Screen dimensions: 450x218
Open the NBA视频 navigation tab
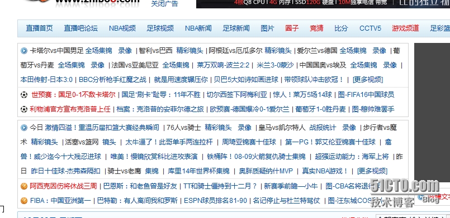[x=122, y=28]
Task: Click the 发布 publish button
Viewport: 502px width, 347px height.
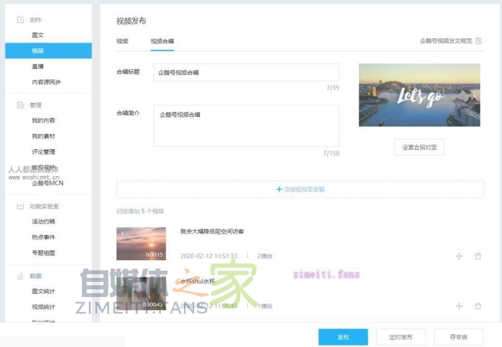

----------

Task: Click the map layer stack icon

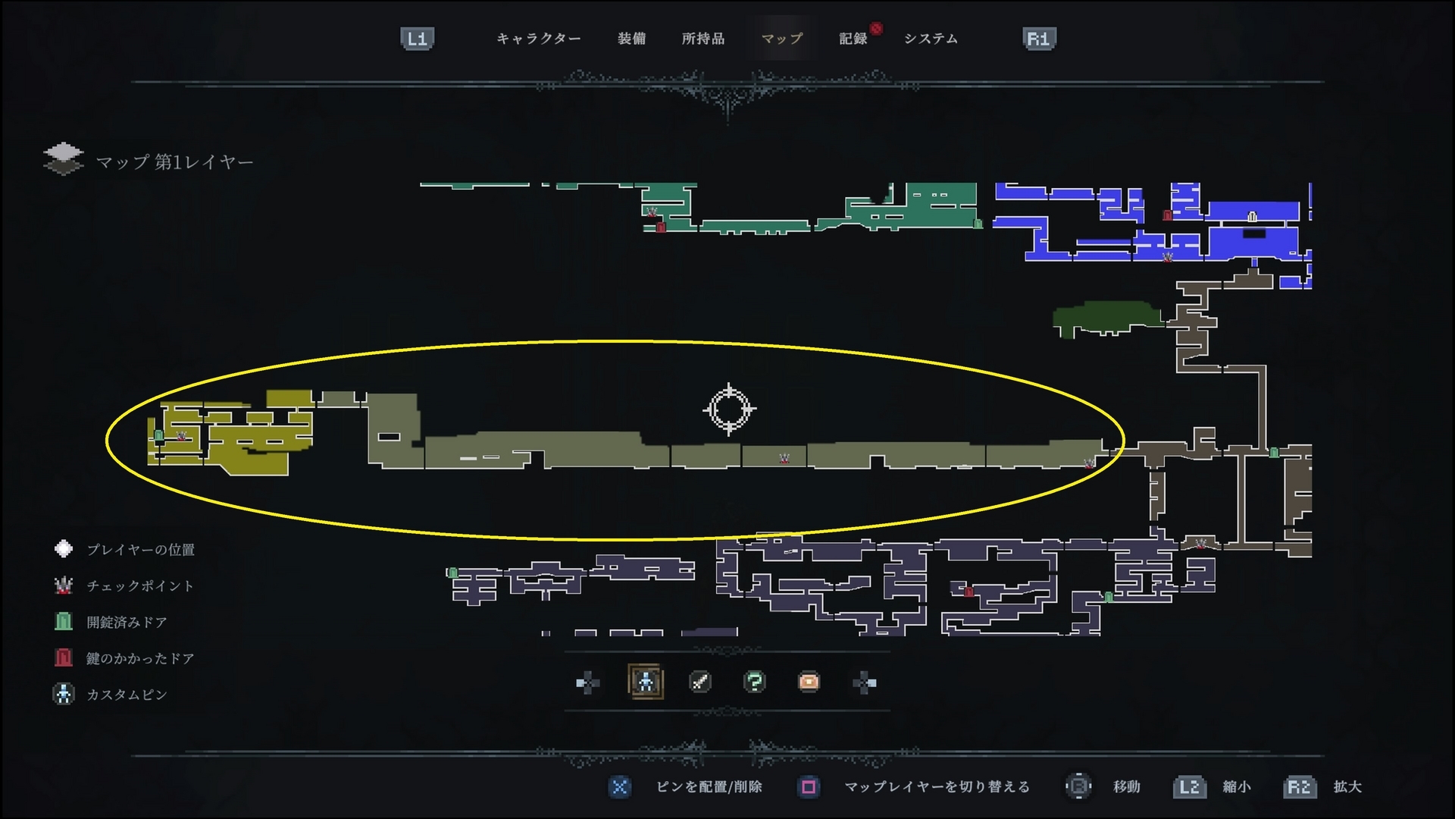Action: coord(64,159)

----------

Task to complete:
Rewrite the lines from "Task: Click the 发布 publish button" through "Viewport: 502px width, 347px height." as a JSON list of strings, one string per line, with blank lines left out.

Solution:
[
  "Task: Click the 发布 publish button",
  "Viewport: 502px width, 347px height."
]